READING TEXT:
---------------

Authored by Debra Cornelius in Diseases
Published on 09-22-2009
The most common cause of leg pain in people with diabetes is due to peripheral neuropathy. Peripheral neropathy is one in a family of nerve disorders caused by diabetes.Though nerve damage can occur in any and all organs and systems of the body, peripheral neropathy is the most common. As many as 70% of people diagnosed with diabetes will develop some type of neropathy.
Individuals having been diagnosed with diabetes for 25 years or more will most likely experience leg pain due to peripheral neropathy. Those at increased risk are diabetics with uncontrolled blood sugar, high blood pressure and excessive weight.
Signs and Symptoms
Leg pain in diabetics is often worst at night and may include:
- Numbness or insensitivity to heat or cold
- A tinging, burning or prickling sensation in the toes, feet and legs
- Sensitivity to touch
- Loss of balance or coordination
There is no current treatment to reverse nerve damage caused by peripheral neropathy at this time. If you are experiencing any symptoms of nerve damage you should discuss treatment options with your doctor. Early treatment and intervention may delay or possibly prevent further damage.
The most important treatment involves working closely with your doctor to bring blood sugar levels under control. This often means a combination of blood sugar monitoring, meal planning, regular exercise and diabetes medication or insulin.
Referral to a foot specialist may be recommended. Because the same nerve damage causing leg pain in diabetics also causes a loss of sensation in the feet, close observation and monitoring is needed to prevent foot damage or infection that could go unnoticed. Untreated wounds to the feet and legs can easily lead to severe complications including amputation.
Pain relief may require oral medications. Discuss your pain levels and symptoms with your doctor before taking any over the counter pain medications. Often an oral pain medication is only needed at night but there may be times that a combination of oral medication and other forms of treatment such as physical therapy may be helpful.

---------------

RECORD SET:
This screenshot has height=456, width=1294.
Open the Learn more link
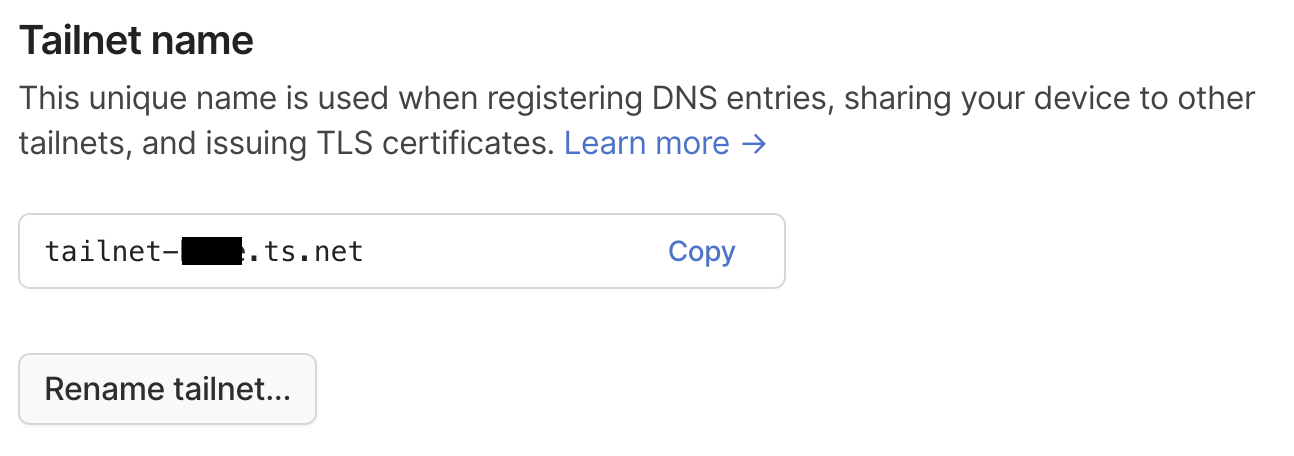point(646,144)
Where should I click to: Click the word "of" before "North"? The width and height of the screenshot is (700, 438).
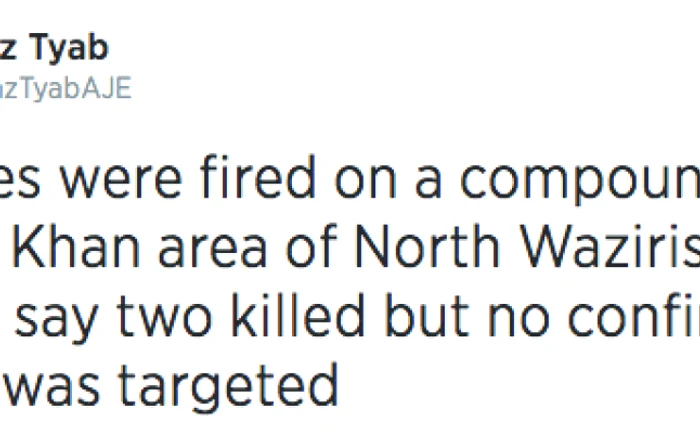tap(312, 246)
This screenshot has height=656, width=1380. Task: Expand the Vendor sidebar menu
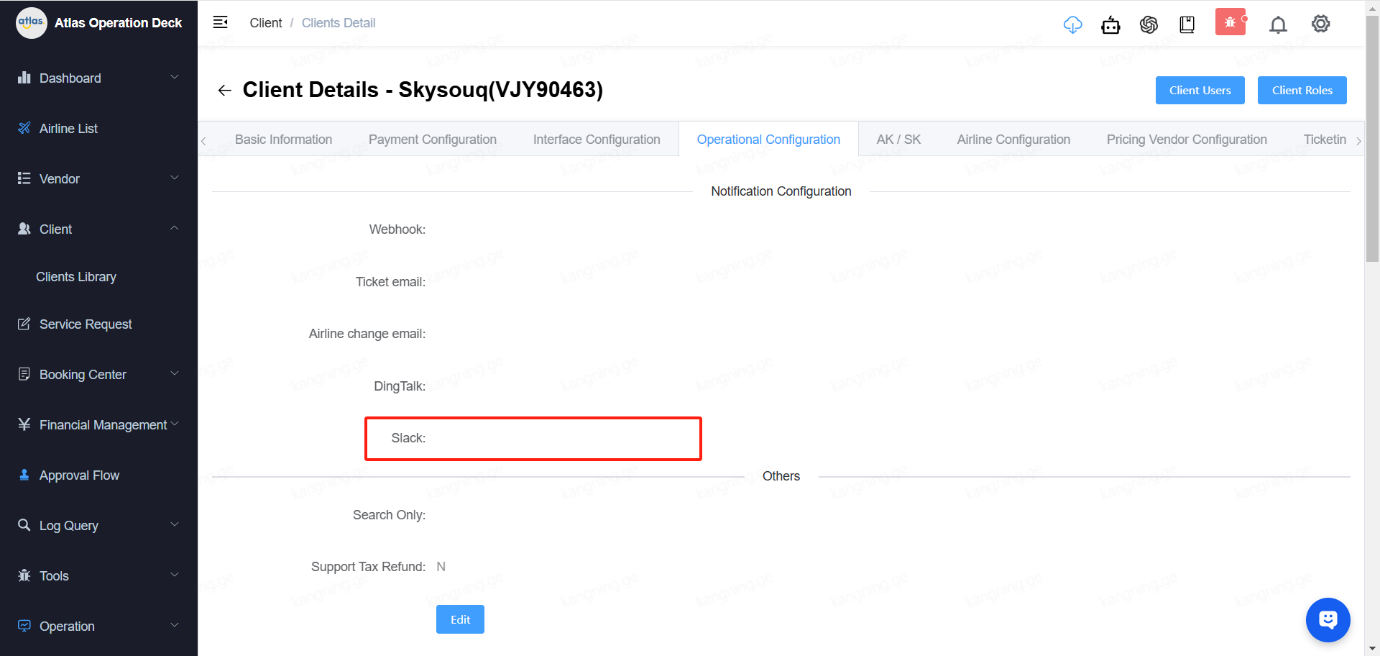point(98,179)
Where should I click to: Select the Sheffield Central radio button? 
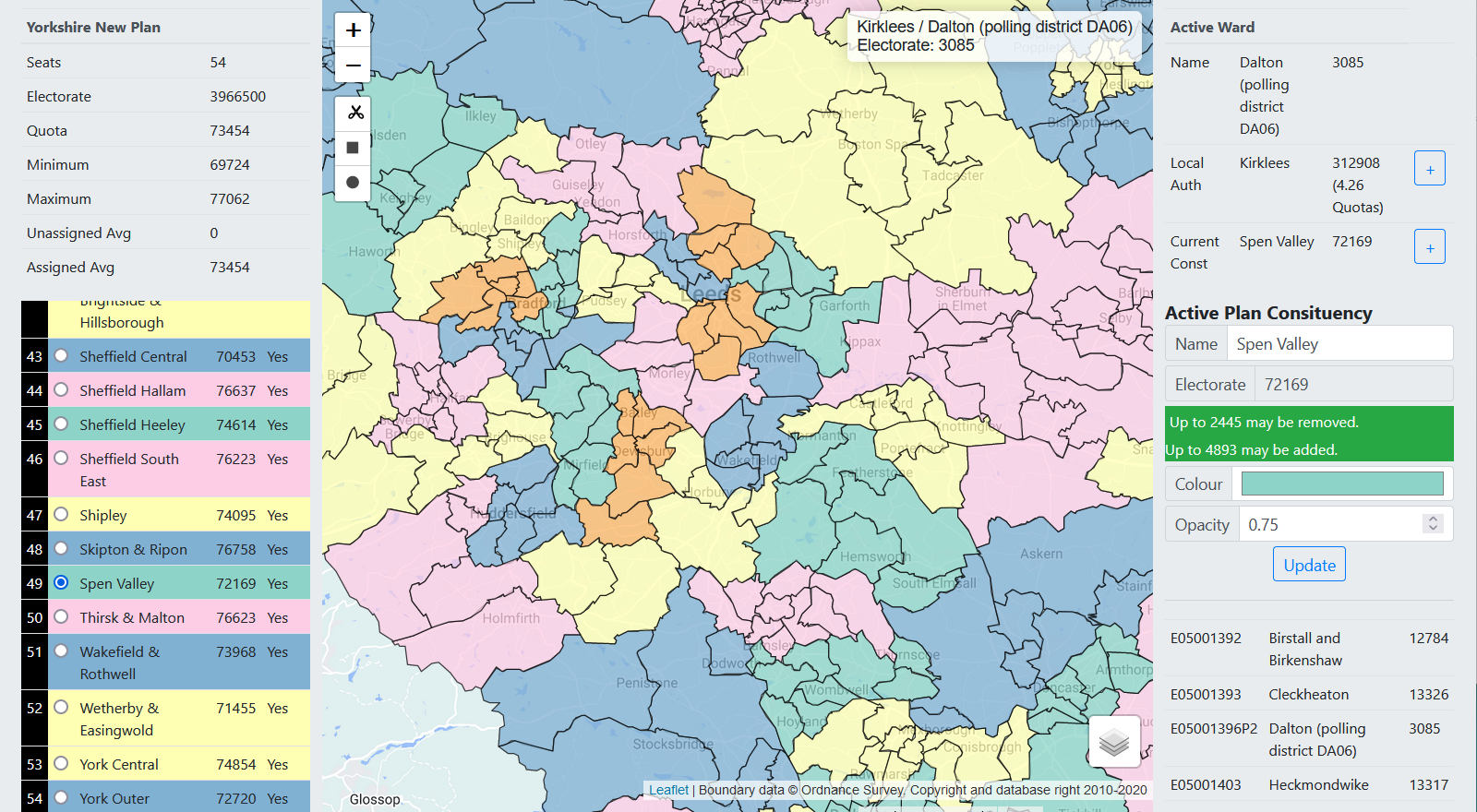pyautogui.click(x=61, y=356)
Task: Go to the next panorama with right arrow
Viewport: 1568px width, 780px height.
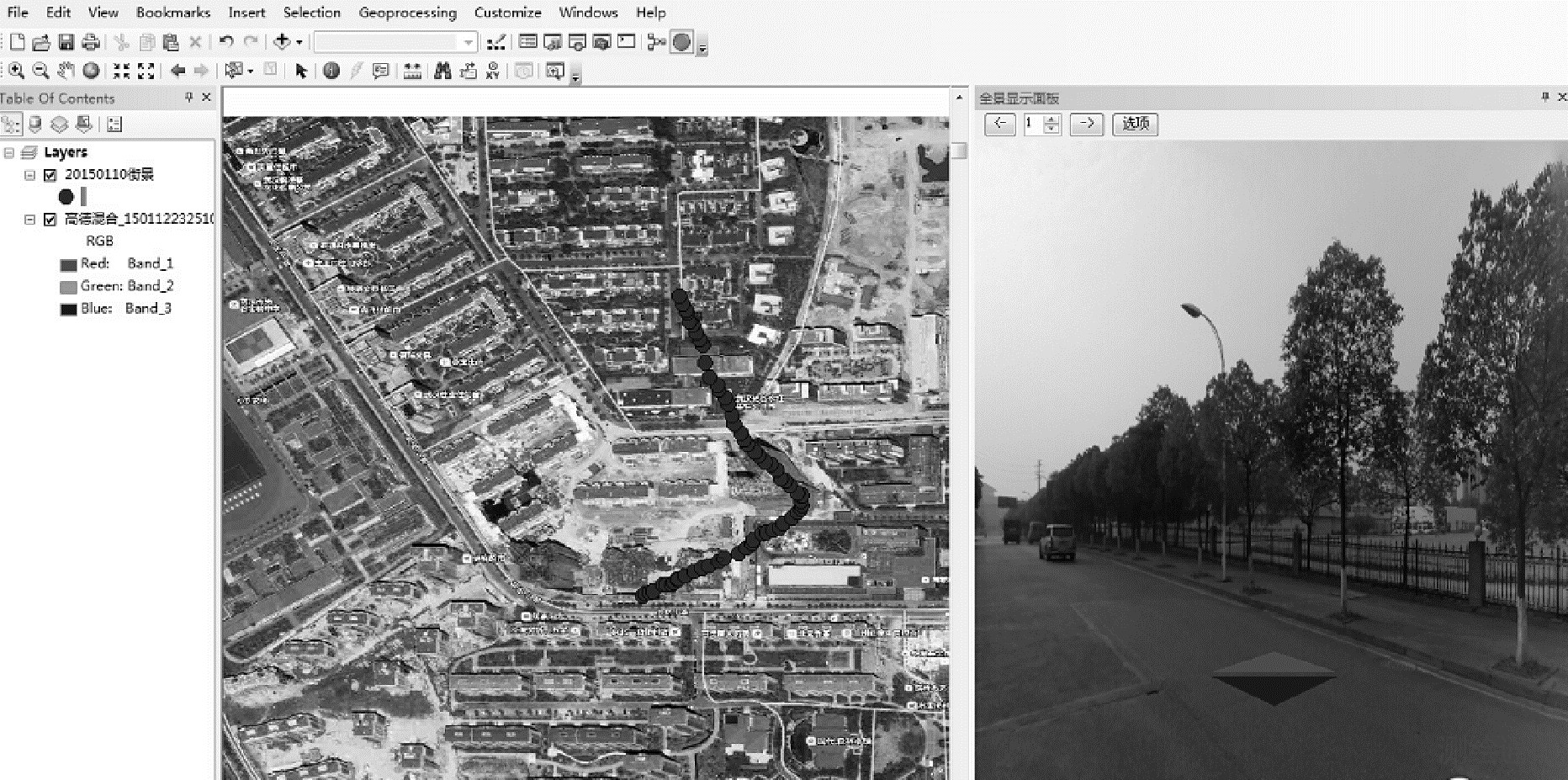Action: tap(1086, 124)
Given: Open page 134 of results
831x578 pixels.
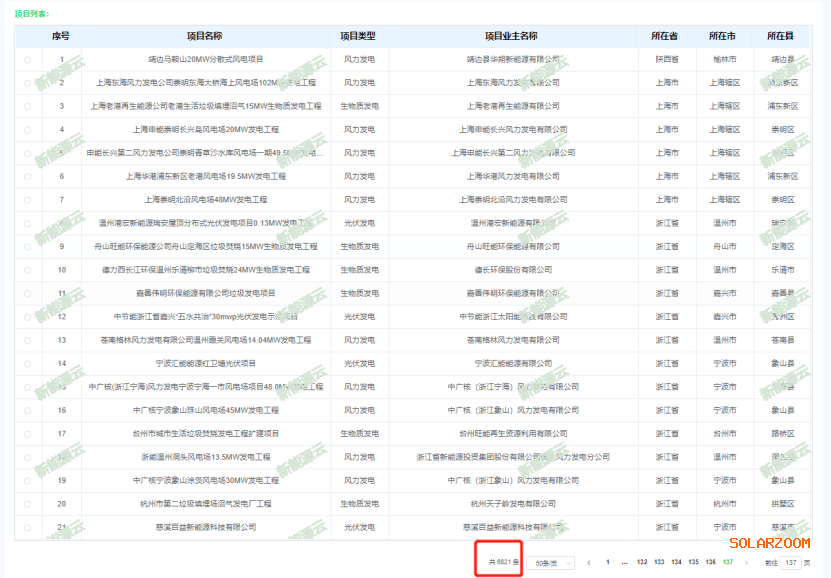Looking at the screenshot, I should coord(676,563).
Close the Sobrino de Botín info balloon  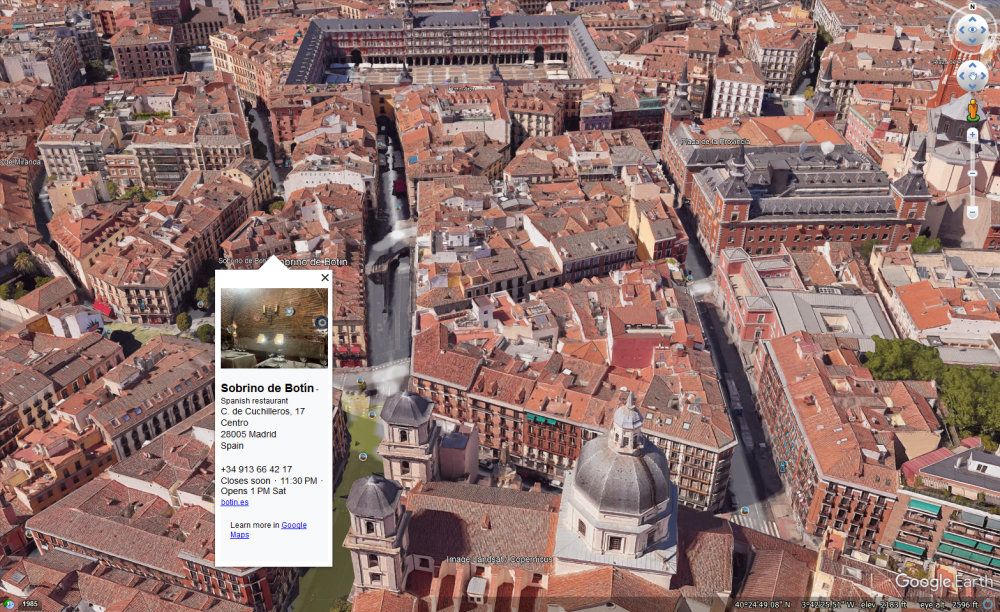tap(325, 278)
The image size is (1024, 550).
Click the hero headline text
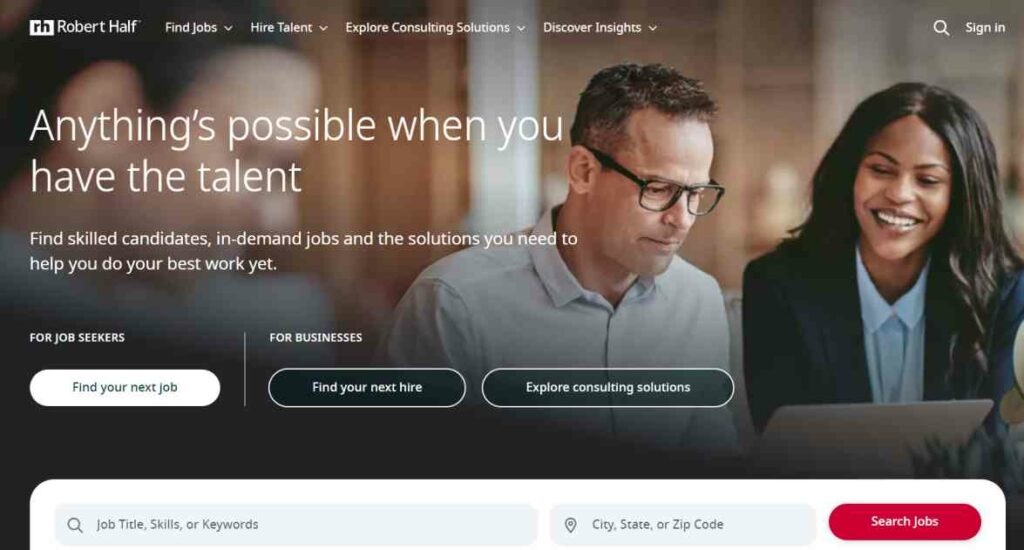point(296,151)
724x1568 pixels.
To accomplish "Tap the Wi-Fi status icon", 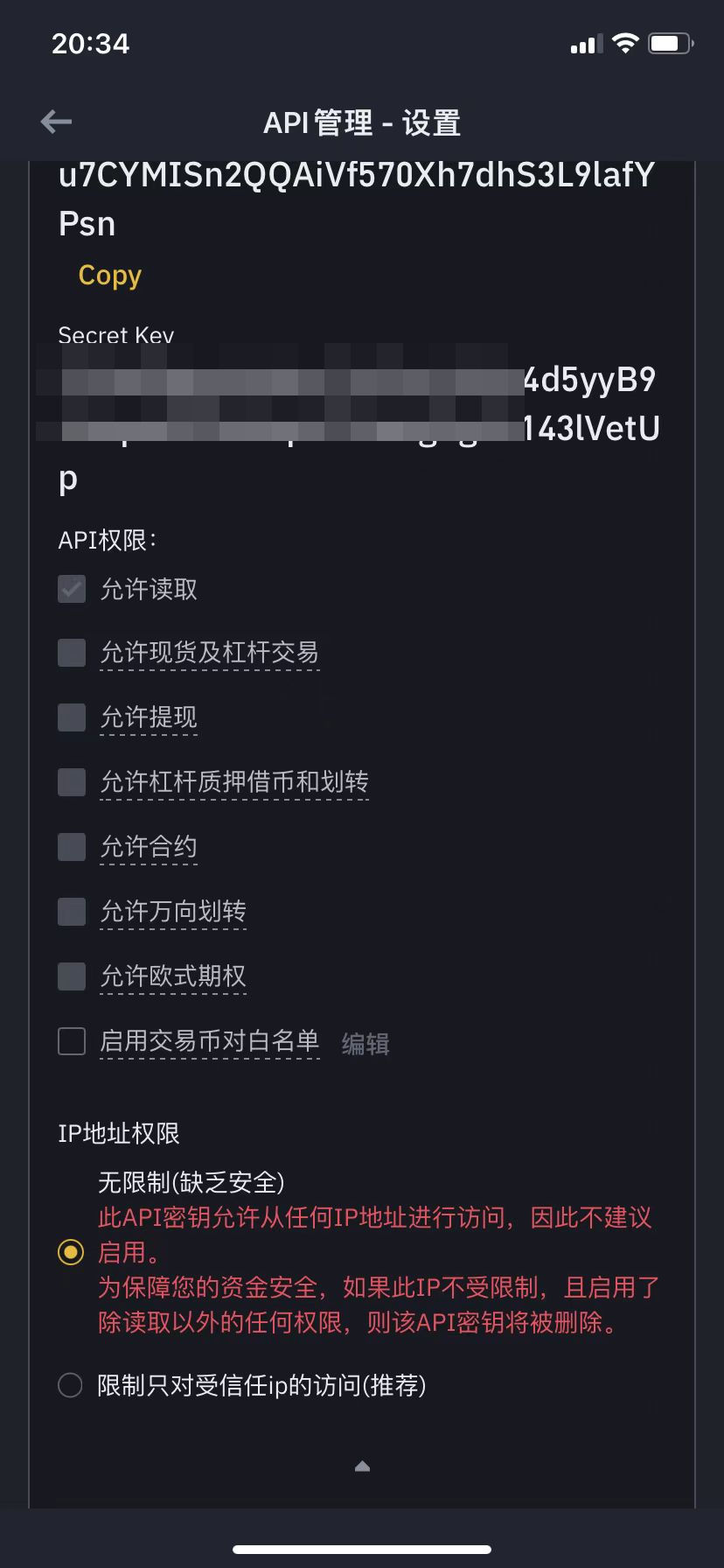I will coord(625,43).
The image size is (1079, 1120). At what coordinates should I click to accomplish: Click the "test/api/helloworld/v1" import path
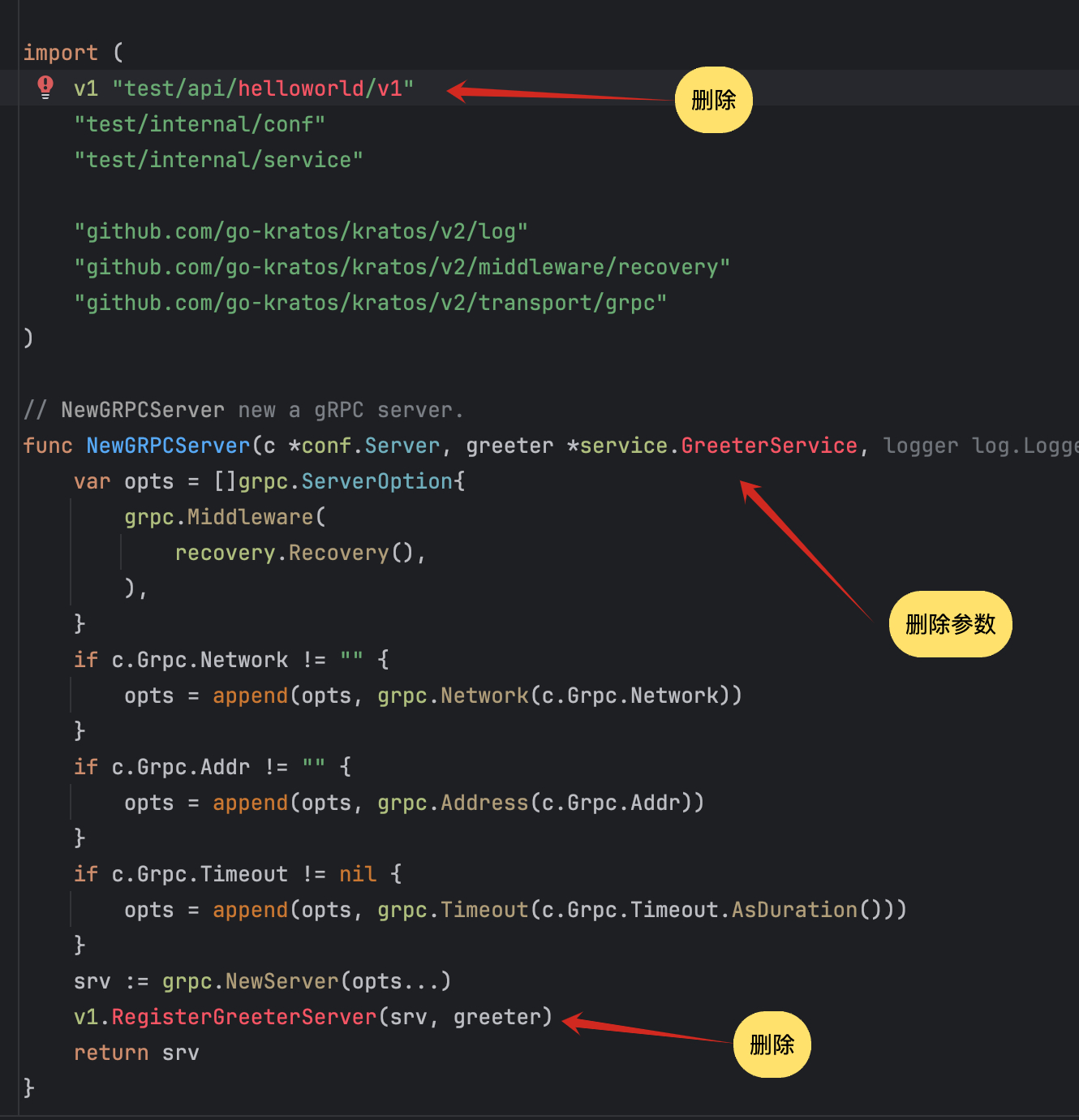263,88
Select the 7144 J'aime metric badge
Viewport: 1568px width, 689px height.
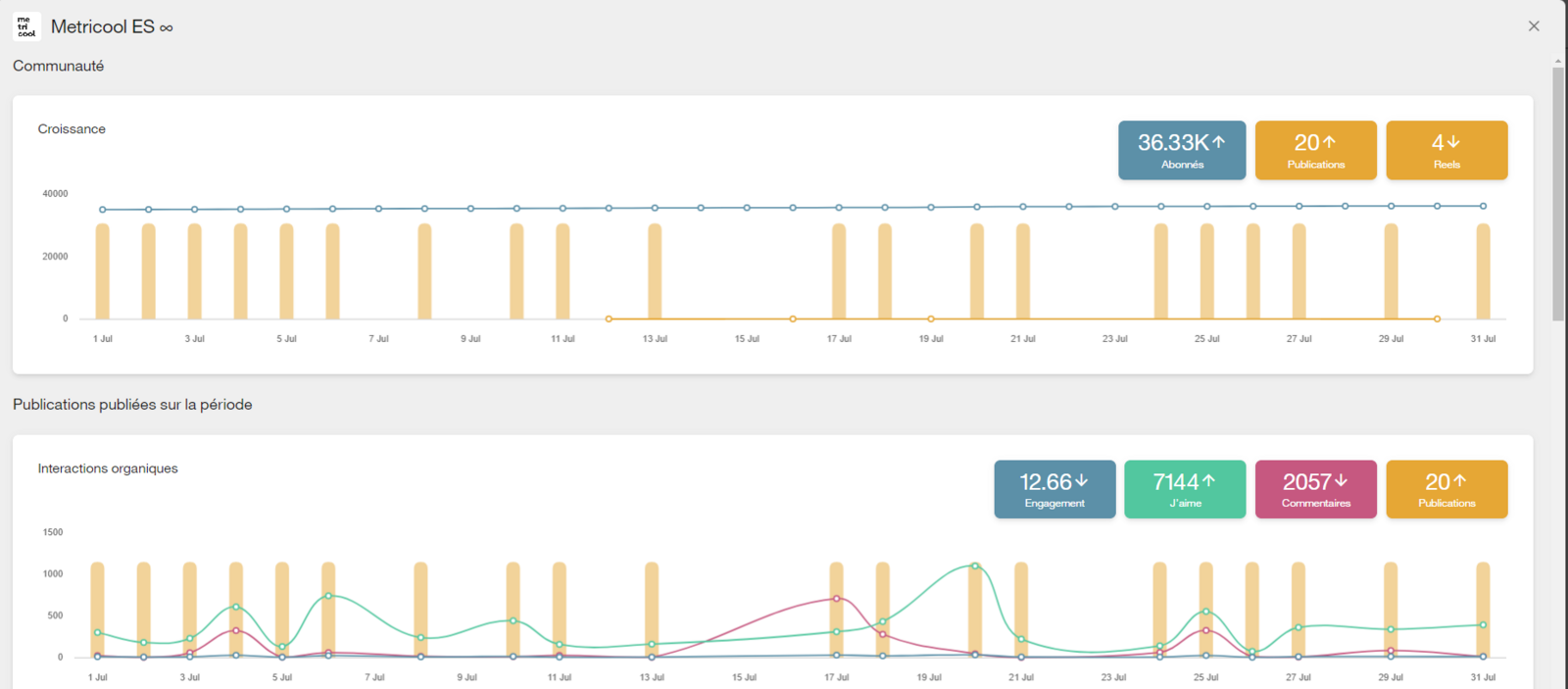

---------------

WORK ORDER A: According to the article on diabetic leg pain, what proportion of people diagnosed with diabetes will develop some type of neuropathy?
WORK ORDER B: Using the article on diabetic leg pain, explain why a referral to a foot specialist may be recommended.
WORK ORDER C: Continue the article on diabetic leg pain from its final sentence.

WRITTEN REPLY A: As many as 70% of them.

WRITTEN REPLY B: The same nerve damage that causes leg pain also causes a loss of sensation in the feet. Close observation and monitoring are therefore needed so that foot damage or infection does not go unnoticed, since untreated wounds to the feet and legs can easily lead to severe complications, including amputation.

WRITTEN REPLY C:
Leg pain in diabetics can be caused by decreased circulation without peripheral neropathy. Preventative measures that protect already decreased circulation may be something as simple as changing to a non-constrictive sock. Special shoes can improve circulation to the legs and decrease intermittent leg pain.
If you work at a job that has you either sitting or standing for extended periods of time, this can increase you chance of leg pain at night. Take breaks as often as possible during the day. If you are working in a standing position, find a place to get your feet propped up during breaks.
When working at a desk all day find opportunities to get up and walk a few moments at least once an hour whenever possible. The simple act of changing your position and getting active will also help decrease the frequency and duration of leg pain at night.
There is no way at this time to totally prevent the leg pain diabetics experience as a result of peripheral neropathy or other causes. With early diagnosis and treatment of diabetes the onset of such problems may be significantly slowed or lessened. Ongoing monitoring and discussing changes in your condition and treatment options will keep you on your feet pain free as long as possible.